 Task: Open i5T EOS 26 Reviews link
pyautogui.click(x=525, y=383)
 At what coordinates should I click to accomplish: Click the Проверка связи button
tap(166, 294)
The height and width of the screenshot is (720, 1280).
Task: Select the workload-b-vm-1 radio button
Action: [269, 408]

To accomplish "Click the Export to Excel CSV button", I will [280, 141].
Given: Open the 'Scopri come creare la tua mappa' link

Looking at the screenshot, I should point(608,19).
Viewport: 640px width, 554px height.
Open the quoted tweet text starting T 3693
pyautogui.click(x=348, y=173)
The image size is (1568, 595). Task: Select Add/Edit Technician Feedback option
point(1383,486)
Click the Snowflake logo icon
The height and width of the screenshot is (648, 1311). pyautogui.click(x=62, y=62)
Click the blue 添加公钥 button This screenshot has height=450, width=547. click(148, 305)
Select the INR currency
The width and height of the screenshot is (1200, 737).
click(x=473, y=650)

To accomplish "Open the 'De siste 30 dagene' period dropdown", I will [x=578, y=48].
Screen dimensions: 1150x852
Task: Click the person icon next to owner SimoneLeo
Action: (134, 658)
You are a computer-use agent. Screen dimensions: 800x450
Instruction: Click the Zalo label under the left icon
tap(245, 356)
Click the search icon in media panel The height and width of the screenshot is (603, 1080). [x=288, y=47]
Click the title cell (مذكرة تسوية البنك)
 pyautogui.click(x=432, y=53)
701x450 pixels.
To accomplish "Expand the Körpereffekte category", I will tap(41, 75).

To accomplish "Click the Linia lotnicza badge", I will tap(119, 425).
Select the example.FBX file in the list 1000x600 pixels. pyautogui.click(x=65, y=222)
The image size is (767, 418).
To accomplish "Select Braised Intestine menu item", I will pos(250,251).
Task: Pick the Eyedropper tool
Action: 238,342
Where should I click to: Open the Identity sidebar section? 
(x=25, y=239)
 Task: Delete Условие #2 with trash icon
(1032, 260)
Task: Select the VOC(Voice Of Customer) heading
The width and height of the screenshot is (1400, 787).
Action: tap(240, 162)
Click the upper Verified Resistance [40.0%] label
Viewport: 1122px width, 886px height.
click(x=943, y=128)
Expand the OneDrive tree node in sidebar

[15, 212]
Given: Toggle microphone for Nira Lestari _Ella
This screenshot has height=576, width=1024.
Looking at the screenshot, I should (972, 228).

◆ **PROBLEM TO WORK ON**:
All the records shown above need to be given again exactly.

◆ **RESULT**:
 Task: Open i5T EOS 26 Reviews link
pyautogui.click(x=525, y=383)
 At what coordinates should I click to accomplish: Click the Проверка связи button
tap(166, 294)
The height and width of the screenshot is (720, 1280).
Task: Select the workload-b-vm-1 radio button
Action: [269, 408]

To accomplish "Click the Export to Excel CSV button", I will [280, 141].
Given: Open the 'Scopri come creare la tua mappa' link

Looking at the screenshot, I should point(608,19).
Viewport: 640px width, 554px height.
Open the quoted tweet text starting T 3693
pyautogui.click(x=348, y=173)
The image size is (1568, 595). Task: Select Add/Edit Technician Feedback option
point(1383,486)
Click the Snowflake logo icon
The height and width of the screenshot is (648, 1311). pyautogui.click(x=62, y=62)
Click the blue 添加公钥 button This screenshot has height=450, width=547. click(148, 305)
Select the INR currency
The width and height of the screenshot is (1200, 737).
click(x=473, y=650)

To accomplish "Open the 'De siste 30 dagene' period dropdown", I will [x=578, y=48].
Screen dimensions: 1150x852
Task: Click the person icon next to owner SimoneLeo
Action: (134, 658)
You are a computer-use agent. Screen dimensions: 800x450
Instruction: Click the Zalo label under the left icon
tap(245, 356)
Click the search icon in media panel The height and width of the screenshot is (603, 1080). [x=288, y=47]
Click the title cell (مذكرة تسوية البنك)
 pyautogui.click(x=432, y=53)
701x450 pixels.
To accomplish "Expand the Körpereffekte category", I will tap(41, 75).

To accomplish "Click the Linia lotnicza badge", I will tap(119, 425).
Select the example.FBX file in the list 1000x600 pixels. pyautogui.click(x=65, y=222)
The image size is (767, 418).
To accomplish "Select Braised Intestine menu item", I will pos(250,251).
Task: Pick the Eyedropper tool
Action: 238,342
Where should I click to: Open the Identity sidebar section? 
(x=25, y=239)
 Task: Delete Условие #2 with trash icon
(1032, 260)
Task: Select the VOC(Voice Of Customer) heading
The width and height of the screenshot is (1400, 787).
Action: tap(240, 162)
Click the upper Verified Resistance [40.0%] label
Viewport: 1122px width, 886px height.
click(x=943, y=128)
Expand the OneDrive tree node in sidebar

[15, 212]
Given: Toggle microphone for Nira Lestari _Ella
This screenshot has height=576, width=1024.
Looking at the screenshot, I should (972, 228).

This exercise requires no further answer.